Relational reasoning and inductive bias in transformers and large language models

Transformer-based models have demonstrated remarkable reasoning abilities, but the mechanisms underlying relational reasoning remain poorly understood. We investigate how transformers perform \textit{transitive inference}, a classic relational reasoning behavior from psychology which elicits inference about indirectly related items (e.g., if $A > B$ and $B > C$, then $A > C$). We compare in-weights learning (IWL) and in-context learning (ICL) behaviors and mechanisms on these tasks, and fine profoundly different patterns of generalization. IWL models learn a linear embedding, which leads to transitive inference as well as other behavioral effects present in humans and animals.
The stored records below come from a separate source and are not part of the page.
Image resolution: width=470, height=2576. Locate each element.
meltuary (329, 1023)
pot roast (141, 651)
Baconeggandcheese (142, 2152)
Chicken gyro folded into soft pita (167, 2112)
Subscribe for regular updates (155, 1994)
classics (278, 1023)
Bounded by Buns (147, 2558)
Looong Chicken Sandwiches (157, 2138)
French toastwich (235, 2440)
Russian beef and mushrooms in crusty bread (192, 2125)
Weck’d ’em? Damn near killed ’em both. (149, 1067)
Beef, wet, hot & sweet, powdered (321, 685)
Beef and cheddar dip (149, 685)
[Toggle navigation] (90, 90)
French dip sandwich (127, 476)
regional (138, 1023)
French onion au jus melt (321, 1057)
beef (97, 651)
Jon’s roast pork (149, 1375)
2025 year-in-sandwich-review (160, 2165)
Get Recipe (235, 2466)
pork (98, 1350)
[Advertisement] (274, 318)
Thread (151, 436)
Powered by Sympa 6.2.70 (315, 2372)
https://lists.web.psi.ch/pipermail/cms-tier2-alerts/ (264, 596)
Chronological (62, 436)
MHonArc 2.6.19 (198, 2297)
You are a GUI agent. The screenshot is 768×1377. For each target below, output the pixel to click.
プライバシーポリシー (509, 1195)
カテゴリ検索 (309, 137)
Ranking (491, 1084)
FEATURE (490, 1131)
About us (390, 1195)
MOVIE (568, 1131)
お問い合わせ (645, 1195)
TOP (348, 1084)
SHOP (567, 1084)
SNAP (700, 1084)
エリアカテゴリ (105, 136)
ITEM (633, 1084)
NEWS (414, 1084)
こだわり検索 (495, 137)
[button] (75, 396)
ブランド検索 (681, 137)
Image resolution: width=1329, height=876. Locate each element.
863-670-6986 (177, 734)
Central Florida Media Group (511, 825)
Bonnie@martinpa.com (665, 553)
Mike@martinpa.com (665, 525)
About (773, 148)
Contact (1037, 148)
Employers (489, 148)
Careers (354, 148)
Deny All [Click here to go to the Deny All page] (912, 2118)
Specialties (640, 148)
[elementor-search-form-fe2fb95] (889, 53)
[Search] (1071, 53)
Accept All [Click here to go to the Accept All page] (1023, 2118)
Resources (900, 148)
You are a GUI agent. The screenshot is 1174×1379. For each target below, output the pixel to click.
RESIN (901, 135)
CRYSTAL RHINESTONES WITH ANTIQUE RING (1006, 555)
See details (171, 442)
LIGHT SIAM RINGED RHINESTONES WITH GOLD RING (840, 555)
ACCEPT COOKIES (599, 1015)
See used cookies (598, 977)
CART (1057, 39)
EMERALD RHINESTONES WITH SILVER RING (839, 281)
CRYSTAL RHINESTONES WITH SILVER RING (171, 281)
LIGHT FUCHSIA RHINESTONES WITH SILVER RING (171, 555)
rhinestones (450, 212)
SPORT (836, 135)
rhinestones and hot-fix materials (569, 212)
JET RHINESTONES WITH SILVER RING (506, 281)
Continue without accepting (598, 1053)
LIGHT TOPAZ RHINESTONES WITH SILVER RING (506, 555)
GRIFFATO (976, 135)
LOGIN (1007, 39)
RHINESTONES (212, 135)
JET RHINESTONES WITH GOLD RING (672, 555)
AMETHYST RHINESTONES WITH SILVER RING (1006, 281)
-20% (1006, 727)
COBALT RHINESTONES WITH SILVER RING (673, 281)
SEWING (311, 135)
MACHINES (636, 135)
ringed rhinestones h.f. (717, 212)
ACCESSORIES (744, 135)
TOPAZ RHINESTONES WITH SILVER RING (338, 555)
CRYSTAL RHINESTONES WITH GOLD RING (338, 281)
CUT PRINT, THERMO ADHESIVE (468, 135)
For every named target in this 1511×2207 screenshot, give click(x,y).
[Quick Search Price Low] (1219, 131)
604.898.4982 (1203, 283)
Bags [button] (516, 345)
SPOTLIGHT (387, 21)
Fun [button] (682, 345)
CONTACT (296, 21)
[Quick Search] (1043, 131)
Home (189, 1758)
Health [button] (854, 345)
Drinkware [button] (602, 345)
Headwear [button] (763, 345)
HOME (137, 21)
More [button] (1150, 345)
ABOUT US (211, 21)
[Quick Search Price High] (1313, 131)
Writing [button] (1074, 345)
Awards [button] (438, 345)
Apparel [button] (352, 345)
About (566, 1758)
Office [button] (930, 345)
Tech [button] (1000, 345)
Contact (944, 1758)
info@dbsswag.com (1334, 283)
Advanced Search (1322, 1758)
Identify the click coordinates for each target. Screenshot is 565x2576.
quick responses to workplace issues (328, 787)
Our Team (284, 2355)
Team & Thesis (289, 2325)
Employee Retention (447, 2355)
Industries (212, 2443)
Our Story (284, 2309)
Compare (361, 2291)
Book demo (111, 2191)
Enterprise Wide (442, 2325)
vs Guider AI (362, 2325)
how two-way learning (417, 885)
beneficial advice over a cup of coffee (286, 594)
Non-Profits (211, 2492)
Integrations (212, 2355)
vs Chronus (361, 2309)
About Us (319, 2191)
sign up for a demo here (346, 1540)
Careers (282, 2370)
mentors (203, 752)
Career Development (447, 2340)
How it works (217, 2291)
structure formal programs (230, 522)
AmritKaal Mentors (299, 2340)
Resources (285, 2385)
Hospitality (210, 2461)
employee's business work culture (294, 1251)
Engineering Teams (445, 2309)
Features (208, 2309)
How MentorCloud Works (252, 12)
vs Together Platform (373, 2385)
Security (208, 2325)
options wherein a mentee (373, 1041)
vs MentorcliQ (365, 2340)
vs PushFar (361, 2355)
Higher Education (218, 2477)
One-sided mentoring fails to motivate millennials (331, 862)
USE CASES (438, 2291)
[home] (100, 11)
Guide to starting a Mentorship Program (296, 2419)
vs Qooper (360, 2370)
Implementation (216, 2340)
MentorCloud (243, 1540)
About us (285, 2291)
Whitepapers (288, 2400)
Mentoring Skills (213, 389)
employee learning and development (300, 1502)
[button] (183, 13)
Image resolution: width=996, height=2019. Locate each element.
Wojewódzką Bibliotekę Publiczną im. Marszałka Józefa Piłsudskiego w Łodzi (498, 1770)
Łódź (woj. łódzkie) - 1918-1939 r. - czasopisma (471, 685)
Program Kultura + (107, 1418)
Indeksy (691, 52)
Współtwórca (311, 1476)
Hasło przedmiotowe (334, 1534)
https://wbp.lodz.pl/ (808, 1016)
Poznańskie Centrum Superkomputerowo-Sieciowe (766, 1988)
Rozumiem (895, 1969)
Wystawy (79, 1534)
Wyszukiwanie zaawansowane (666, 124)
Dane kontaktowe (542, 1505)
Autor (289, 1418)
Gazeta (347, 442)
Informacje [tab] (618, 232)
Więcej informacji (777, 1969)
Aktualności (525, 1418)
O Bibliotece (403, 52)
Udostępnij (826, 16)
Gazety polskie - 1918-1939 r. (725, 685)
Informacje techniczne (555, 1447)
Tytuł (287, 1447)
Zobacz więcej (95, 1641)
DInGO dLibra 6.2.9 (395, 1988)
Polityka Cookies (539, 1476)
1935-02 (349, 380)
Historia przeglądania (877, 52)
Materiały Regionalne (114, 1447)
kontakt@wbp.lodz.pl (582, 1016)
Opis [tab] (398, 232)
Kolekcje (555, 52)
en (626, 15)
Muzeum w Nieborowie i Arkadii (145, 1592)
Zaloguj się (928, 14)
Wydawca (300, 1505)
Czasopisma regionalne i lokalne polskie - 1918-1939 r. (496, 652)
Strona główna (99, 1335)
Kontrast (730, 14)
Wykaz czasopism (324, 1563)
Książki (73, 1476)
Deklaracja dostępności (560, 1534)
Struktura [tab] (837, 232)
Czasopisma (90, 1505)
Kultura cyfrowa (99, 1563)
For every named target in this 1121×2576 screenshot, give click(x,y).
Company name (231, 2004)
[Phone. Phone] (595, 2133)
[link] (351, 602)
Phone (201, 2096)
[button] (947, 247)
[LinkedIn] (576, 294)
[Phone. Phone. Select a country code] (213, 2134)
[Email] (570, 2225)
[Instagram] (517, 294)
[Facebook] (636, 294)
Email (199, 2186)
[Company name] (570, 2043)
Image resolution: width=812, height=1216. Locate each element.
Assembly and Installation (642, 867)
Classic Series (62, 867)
ICL models, in contrast, are capable of learning to generalize transitively, but only do so when it is necessitated by the training data, otherwise learning a match-and-copy strategy. Interestingly, pre-training ICL models on in-context linear regression tasks that provide them with a latent linear representation is sufficient to make the ICL behaviors and internal representations qualitatively and quantitatively more like IWL. In order to test whether the same inference patterns are present across in large language models, we leverage a congruency paradigm which allows us to differentially probe IWL and ICL generalization patterns without access to their training data. We indeed see IWL reasoning leads to more transitive generalization than ICL. Moreover, we find that prompting the ICL models to use a linear mental map led to increased transitive inference over different geometric prompts. Together, these results reveal that both the training regime and the geometric structure of induced representations critically determine transformers capacity for transitive inference.